Point-set registration is a widely-used and well-defined registration technique where a rigid or non-rigid spatial transformation model is defined and, subsequently, the optimal transformation is determined by a set of parameters for that model. Existing point-set registration algorithms, such as Iterative Closest Point (ICP) [14] and Coherent Point Drift (CPD) [15], use iterative optimization processes to determine the transformation for a given pair of point-sets [14,15,16,17,18]. In practice, the iterative nature of such methods may hinder their use in real-time registration tasks, leaving them unable to effectively take full advantage of the inherently real-time nature of US. Given the abilities for efficient inference and modeling complex, non-linear transformations, learning-based point-set registration can support rapid registration updates on-the-fly with sparse data – a task previously considered infeasible during time-critical interventional procedures with iterative registration methods.

In this work, we present a novel deep neural network architecture for data-driven, non-rigid point-set registration.
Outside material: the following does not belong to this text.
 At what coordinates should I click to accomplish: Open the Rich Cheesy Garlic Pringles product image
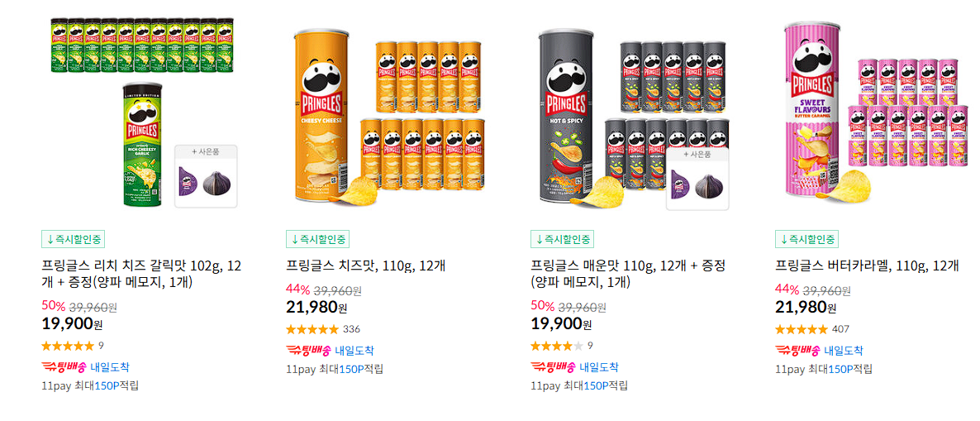(142, 112)
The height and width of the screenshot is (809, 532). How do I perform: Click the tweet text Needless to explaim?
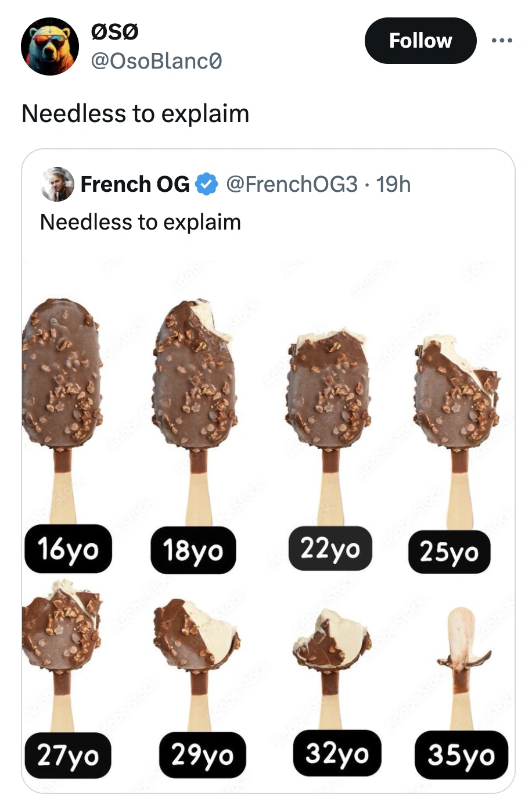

The proposed Free Point Transformer (FPT) is trained in an unsupervised manner and therefore does not require ground-truth deformation data, which can be infeasible to obtain in interventional applications. FPT learns non-rigid transformation between multimodal images without any prior constraints such as displacement coherence or deformation smoothness. FPT also generalizes accurately to sparse point sets sampled from previously unseen patient data.

We present a quantitative analysis of FPT’s performance in the MR-to-TRUS point-set registration task and compare it to other rigid and non-rigid registration methods. This work demonstrates FPT’s feasibility for continual real-time MR-TRUS fusion in prostate biopsy using sparse data which may be generated from automatically segmented sagittal and transverse slices available from existing bi-plane TRUS probes.

2 Methods

2.1 Network Architecture

FPT is composed of two modules, a global feature extractor, and a point transformer, as illustrated in Fig. 1.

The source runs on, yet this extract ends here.